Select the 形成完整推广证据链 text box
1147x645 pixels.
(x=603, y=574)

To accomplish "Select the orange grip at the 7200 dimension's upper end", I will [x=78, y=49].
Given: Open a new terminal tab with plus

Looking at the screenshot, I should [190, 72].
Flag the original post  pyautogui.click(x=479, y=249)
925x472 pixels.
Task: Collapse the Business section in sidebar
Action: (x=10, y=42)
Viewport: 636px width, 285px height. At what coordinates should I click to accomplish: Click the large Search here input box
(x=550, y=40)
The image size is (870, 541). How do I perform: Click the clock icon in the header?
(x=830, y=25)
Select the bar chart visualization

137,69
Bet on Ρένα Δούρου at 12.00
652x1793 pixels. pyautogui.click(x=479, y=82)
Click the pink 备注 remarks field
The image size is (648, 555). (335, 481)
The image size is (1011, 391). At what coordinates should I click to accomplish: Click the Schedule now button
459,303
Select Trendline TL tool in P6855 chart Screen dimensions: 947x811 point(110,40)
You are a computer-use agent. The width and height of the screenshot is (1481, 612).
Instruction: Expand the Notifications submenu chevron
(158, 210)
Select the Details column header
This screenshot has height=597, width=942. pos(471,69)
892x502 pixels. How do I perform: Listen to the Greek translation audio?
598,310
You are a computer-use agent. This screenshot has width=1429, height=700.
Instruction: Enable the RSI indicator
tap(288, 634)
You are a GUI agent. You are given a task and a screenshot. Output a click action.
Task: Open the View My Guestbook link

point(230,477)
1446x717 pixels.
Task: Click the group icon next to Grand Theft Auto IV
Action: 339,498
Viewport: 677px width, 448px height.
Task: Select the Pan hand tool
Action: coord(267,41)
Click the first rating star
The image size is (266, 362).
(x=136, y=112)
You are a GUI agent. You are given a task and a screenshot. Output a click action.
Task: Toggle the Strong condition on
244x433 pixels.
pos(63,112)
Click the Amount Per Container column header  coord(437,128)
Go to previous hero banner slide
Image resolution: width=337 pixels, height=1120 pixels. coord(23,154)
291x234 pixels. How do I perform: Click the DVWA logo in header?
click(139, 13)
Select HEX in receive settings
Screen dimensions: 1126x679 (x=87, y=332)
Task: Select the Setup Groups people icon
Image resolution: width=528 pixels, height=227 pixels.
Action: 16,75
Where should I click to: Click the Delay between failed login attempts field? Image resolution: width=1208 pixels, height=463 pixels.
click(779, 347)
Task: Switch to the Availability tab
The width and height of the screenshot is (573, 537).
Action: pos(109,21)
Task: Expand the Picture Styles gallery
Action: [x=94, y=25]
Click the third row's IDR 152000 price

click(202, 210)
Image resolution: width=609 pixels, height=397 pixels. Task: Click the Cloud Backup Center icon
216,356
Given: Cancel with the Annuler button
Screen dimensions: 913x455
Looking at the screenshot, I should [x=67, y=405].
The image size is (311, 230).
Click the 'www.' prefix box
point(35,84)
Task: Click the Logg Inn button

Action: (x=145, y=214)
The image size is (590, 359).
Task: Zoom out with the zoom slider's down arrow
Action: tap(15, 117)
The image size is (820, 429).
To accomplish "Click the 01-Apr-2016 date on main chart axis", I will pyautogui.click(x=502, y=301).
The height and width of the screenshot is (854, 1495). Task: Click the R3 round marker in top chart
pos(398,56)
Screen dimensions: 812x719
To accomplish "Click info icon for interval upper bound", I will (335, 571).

----

## Required work
Using the records above, write out exactly the lines between the one holding "Go to previous hero banner slide" and the one holding "Task: Select the Setup Groups people icon", inclusive; leave everything else out.

## The answer
Go to previous hero banner slide
Image resolution: width=337 pixels, height=1120 pixels. coord(23,154)
291x234 pixels. How do I perform: Click the DVWA logo in header?
click(139, 13)
Select HEX in receive settings
Screen dimensions: 1126x679 (x=87, y=332)
Task: Select the Setup Groups people icon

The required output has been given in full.